The overall Fst value was low but significant (Fst = 0.0370; p<0.05). Pairwise D values calculated over all loci between samples ranged from 0.027 to 0.063 and revealed slight genetic differentiation. The UPGMA dendrogram based on the genetic distance matrix (Fig 3) revealed two major clusters (AUT11, WIN) and ((SPR, SUM) AUT12)). Taken together, these results indicate that the genetic distance between chronological samples was not strictly related to chronological proximity. Accordingly, factorial correspondence analysis indicated temporal genetic differentiation. Variation was not constant during the time, as only some samples overlapped (Fig 4).

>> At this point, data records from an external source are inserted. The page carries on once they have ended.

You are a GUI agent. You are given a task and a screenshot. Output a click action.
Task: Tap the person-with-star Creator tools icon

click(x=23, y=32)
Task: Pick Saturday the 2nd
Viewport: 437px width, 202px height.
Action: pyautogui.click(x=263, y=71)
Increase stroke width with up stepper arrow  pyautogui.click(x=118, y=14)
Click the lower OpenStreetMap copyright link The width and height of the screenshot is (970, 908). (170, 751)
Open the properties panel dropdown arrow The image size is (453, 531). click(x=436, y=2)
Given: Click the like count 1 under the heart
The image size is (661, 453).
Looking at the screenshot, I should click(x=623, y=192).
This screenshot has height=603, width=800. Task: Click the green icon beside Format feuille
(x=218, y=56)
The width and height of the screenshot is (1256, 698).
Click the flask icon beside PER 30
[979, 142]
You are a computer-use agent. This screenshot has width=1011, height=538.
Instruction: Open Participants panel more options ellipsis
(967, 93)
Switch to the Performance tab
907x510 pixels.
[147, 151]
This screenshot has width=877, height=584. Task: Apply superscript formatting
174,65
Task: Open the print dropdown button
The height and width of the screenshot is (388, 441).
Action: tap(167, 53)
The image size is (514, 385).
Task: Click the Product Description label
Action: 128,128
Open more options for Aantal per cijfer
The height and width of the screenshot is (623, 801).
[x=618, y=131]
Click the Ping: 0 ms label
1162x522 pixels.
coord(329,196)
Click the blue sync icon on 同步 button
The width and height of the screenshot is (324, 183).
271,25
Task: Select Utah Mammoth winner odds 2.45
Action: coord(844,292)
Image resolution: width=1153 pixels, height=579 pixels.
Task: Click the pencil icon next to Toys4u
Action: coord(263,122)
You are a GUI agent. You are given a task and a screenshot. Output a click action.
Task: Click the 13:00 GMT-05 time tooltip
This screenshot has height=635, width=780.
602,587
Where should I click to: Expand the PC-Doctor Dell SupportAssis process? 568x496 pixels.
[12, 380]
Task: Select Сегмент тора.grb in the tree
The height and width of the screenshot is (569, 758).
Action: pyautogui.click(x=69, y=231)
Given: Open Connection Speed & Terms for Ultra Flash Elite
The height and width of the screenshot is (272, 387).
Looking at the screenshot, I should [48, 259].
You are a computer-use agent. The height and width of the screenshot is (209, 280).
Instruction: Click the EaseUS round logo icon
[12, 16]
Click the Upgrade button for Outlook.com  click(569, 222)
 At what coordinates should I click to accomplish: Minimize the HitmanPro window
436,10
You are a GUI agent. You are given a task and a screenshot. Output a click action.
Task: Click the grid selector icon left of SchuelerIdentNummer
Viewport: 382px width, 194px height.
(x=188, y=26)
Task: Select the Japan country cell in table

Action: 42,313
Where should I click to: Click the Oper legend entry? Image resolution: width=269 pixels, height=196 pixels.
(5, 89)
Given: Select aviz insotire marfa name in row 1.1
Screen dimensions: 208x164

Each polygon represents the multilocus genetic variation of each chronological sample. Between brackets, the relative contribution of each factor (accounted for 61.19% of the total variation).
According to the Bayesian model-based clustering test, the most probable k was k = 7 and no population structure was evidenced. We them assumed k = 5 to match the number of chronological samples, and we noted distinction of the samples from trap T6 (single backyard, SPR + SUM + AUT12), as shown in Fig 5A and 5B. The hypothesis of each chronological sample be a genetically-distinct population was not supported.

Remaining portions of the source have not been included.